He visto parejas que intentaban celebrar y al mismo tiempo asegurarse de que todo se viera perfecto para la cámara, y la verdad es que eso te quita toda la alegría. Pero cuando la transmisión es solo de fondo y no el evento principal, funciona de maravilla. Unos conocidos tienen una historia divertida: decidieron simplemente dejar una laptop en una mesa cerca de la ventana, abrieron Zoom, y sus amigos del extranjero pudieron ver tranquilamente la ceremonia y la comida sin necesidad de atención especial. Sin ángulos elaborados, sin vergüenza ante la cámara, solo la vida siguiendo su curso normal, y los invitados a distancia la ven tal como es.

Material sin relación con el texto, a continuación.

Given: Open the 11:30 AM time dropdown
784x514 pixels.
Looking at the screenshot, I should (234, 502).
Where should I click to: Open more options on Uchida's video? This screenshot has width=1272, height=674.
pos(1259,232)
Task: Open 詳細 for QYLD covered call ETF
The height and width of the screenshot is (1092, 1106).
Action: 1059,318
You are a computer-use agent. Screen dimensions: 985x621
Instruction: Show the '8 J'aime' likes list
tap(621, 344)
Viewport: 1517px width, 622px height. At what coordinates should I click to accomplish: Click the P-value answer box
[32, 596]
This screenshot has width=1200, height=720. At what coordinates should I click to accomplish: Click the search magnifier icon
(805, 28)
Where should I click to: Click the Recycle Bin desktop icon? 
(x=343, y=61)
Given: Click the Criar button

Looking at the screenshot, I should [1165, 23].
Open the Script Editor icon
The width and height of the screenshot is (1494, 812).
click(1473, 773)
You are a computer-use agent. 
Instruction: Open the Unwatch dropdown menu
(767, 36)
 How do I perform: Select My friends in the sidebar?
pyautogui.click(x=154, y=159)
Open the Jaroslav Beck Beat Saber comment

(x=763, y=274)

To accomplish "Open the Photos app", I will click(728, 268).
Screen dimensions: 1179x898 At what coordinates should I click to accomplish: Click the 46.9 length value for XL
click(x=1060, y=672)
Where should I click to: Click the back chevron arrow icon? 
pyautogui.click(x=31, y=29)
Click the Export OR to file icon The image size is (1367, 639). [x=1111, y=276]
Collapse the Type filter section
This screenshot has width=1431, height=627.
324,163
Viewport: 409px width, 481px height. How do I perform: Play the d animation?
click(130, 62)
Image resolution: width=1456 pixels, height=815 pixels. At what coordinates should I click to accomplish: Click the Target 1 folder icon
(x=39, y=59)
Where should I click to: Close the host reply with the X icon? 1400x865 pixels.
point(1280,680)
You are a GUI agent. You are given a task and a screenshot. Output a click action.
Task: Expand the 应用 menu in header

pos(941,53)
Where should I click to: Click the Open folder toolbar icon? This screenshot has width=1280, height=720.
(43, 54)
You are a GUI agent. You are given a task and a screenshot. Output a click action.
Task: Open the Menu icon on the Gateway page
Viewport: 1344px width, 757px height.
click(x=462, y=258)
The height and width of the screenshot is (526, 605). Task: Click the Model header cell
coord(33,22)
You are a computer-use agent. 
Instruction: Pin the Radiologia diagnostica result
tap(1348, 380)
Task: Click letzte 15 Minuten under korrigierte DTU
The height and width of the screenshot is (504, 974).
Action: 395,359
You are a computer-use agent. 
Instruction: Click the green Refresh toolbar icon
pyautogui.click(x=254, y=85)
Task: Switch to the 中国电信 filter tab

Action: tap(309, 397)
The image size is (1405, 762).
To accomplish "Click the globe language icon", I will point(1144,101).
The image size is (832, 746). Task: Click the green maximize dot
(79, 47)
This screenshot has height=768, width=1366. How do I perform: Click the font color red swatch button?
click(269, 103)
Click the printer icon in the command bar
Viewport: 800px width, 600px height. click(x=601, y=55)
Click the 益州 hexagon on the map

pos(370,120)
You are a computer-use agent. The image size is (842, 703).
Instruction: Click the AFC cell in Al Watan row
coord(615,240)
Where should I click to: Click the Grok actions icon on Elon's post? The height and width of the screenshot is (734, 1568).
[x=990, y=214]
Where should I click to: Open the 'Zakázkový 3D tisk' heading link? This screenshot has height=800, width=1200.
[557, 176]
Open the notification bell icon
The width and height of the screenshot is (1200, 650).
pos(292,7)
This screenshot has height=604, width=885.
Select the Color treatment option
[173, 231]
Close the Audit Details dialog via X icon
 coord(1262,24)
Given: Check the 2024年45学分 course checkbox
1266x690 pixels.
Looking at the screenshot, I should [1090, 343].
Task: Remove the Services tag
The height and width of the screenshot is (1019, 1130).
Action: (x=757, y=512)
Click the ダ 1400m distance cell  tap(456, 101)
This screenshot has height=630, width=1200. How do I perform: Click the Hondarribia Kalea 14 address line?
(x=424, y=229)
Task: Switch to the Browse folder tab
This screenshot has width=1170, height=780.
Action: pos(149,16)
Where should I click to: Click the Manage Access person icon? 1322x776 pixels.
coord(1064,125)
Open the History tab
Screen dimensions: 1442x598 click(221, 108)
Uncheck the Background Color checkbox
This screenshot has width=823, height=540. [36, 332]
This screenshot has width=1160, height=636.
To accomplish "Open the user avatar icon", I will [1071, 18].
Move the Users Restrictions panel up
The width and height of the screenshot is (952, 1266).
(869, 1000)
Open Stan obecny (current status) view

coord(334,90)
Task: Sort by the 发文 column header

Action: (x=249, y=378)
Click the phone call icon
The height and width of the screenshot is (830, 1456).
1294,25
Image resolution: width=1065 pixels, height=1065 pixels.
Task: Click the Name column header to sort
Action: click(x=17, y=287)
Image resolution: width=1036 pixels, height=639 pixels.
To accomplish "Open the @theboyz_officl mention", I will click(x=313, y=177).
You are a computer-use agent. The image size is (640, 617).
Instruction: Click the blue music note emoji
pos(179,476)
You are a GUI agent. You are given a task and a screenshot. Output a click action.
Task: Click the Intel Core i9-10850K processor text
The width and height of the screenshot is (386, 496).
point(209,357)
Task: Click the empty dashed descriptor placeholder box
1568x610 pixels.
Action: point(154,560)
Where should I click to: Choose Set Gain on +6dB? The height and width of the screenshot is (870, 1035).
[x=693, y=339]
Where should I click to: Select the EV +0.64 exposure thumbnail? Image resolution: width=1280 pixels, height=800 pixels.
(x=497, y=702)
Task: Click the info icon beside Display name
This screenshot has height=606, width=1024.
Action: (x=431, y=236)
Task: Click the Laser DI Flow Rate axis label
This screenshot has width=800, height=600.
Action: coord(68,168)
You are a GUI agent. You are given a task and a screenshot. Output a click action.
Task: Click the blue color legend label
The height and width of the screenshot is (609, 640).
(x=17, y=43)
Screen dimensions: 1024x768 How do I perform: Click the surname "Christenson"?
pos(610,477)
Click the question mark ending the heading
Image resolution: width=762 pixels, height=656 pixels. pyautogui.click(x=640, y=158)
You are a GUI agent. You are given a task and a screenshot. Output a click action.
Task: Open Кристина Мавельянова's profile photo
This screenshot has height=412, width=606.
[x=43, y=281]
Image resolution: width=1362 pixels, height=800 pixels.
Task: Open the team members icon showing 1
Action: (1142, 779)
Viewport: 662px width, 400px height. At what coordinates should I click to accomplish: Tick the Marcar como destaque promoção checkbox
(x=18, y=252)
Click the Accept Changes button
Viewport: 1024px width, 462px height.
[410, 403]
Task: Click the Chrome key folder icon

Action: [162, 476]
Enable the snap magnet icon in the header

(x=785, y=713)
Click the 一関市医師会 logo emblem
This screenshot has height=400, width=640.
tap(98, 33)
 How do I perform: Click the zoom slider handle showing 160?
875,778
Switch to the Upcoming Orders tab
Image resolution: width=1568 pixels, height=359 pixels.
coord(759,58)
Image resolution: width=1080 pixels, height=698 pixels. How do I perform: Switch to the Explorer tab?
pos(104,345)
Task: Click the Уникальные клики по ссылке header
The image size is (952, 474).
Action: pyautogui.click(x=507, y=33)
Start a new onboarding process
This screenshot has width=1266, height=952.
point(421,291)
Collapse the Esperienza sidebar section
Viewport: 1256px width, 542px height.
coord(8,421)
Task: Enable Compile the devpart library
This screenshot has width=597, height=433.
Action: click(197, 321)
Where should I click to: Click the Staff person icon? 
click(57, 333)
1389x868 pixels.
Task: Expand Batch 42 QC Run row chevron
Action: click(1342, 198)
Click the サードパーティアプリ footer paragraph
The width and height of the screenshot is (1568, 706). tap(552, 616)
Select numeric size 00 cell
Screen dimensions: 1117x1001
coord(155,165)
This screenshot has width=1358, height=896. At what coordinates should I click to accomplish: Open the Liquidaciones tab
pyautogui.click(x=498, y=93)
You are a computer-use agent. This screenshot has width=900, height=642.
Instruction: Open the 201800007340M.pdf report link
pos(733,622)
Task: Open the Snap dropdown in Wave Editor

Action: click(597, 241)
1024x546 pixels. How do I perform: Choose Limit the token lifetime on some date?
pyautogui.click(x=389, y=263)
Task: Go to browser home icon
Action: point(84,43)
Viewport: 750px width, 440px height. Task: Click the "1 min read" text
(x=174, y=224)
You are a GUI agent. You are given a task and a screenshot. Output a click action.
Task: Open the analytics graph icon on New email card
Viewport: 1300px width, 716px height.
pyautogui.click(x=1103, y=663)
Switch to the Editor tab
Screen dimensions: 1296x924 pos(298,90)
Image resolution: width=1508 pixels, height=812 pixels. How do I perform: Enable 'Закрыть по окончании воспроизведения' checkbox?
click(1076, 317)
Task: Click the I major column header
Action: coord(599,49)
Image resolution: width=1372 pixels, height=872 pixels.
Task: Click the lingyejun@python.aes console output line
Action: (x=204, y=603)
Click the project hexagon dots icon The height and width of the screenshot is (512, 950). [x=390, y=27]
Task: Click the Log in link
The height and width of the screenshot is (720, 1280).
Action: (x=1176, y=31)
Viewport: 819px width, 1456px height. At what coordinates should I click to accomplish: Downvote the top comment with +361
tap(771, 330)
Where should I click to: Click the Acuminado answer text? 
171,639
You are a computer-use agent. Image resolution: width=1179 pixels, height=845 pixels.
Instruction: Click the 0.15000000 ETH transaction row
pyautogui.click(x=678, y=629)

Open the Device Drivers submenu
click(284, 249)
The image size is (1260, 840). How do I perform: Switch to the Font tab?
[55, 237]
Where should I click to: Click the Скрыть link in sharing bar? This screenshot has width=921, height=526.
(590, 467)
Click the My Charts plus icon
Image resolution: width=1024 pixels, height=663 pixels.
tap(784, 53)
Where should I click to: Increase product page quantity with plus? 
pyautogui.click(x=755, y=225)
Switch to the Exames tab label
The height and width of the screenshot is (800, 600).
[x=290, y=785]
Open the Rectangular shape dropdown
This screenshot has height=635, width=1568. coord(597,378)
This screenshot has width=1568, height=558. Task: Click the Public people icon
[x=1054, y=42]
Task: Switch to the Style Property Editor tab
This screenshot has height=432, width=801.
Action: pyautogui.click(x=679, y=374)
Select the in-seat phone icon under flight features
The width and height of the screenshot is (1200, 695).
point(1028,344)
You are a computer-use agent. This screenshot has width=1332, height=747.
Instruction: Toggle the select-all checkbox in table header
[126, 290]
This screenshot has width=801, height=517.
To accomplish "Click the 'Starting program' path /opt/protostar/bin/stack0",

Técnicamente es más sencillo de lo que parece. Basta con una persona que no participe activamente en la celebración, puede ser un organizador, un asistente, incluso alguien de la familia. Lo importante es que se quede sentada, sosteniendo la cámara o colocando el teléfono o la laptop de forma que se vea lo esencial. Instagram Live o Zoom funcionan bien, pero Zoom es más confiable para la estabilidad, mientras que Instagram Live tiene la ventaja de que la grabación se guarda y los que no pudieron estar en vivo después pueden verla.
No te obsesiones con la calidad ni el profesionalismo de la transmisión. Los amigos que no pudieron venir simplemente están felices de verte a ti feliz, no necesitan producción cinematográfica. Si te preocupas por las cámaras, eso va a arruinar el ambiente para todos, incluyendo a los invitados en línea.